→ **STATED EXERCISE**:
Offset every coordinate in the answers by -116, and reproduce only the records from the start through the line containing "ITP Hurricane Matte Black Wheel - 4/137", inclusive, with the requests kept in place.

━━ RECORDS SHOWN

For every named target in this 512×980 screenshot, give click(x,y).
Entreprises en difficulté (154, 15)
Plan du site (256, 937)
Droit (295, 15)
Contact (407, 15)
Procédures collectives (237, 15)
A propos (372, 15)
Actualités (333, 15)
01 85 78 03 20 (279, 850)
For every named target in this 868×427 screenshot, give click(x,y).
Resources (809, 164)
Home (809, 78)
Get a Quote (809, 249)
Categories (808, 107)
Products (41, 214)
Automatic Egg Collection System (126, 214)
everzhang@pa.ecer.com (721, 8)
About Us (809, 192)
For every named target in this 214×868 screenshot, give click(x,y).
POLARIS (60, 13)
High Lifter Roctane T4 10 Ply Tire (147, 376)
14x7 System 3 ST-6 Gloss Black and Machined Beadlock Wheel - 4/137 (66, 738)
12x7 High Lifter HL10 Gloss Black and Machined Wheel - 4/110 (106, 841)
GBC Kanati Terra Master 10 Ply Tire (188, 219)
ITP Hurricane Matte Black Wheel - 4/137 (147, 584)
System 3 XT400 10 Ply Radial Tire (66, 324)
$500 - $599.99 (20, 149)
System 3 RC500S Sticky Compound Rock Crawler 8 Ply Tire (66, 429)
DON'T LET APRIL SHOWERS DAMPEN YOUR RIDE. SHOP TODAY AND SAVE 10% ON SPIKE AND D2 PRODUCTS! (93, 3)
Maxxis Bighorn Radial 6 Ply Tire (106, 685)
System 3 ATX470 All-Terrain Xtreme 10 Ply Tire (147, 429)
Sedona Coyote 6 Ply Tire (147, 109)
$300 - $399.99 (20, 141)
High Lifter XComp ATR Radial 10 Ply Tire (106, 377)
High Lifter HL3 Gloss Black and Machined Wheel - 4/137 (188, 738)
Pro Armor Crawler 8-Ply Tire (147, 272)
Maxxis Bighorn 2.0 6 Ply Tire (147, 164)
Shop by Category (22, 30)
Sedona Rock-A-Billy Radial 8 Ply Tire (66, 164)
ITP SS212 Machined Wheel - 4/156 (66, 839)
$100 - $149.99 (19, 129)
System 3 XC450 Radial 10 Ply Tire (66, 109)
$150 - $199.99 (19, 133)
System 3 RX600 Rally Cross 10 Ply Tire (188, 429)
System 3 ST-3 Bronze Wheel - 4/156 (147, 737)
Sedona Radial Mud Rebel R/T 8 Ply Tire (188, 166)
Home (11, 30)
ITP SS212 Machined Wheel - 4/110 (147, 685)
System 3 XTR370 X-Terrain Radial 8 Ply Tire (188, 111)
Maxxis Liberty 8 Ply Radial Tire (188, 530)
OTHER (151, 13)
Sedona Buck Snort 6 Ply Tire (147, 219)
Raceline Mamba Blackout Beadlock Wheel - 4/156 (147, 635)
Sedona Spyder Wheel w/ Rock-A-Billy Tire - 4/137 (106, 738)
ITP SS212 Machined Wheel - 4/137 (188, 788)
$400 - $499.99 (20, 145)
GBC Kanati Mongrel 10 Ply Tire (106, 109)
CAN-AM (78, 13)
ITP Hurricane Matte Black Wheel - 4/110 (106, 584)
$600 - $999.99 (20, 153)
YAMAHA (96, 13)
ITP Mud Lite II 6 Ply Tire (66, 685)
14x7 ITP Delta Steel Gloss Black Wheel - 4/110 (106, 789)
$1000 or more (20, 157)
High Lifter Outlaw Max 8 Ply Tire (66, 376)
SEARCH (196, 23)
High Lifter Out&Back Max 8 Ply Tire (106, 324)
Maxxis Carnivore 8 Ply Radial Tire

━━━━

→ **CORRECT RESPONSE**:
For every named target in this 512×980 screenshot, give click(x,y).
Entreprises en difficulté (38, -101)
Plan du site (140, 821)
Droit (179, -101)
Contact (291, -101)
Procédures collectives (121, -101)
A propos (256, -101)
Actualités (217, -101)
01 85 78 03 20 (163, 734)
For every named target in this 868×427 screenshot, give click(x,y).
Resources (693, 48)
Home (693, -38)
Get a Quote (693, 133)
Categories (692, -9)
Products (-75, 98)
Automatic Egg Collection System (10, 98)
everzhang@pa.ecer.com (605, -108)
About Us (693, 76)
For every named target in this 214×868 screenshot, give click(x,y).
POLARIS (-56, -103)
High Lifter Roctane T4 10 Ply Tire (31, 260)
14x7 System 3 ST-6 Gloss Black and Machined Beadlock Wheel - 4/137 (-50, 622)
12x7 High Lifter HL10 Gloss Black and Machined Wheel - 4/110 (-10, 725)
GBC Kanati Terra Master 10 Ply Tire (72, 103)
ITP Hurricane Matte Black Wheel - 4/137 (31, 468)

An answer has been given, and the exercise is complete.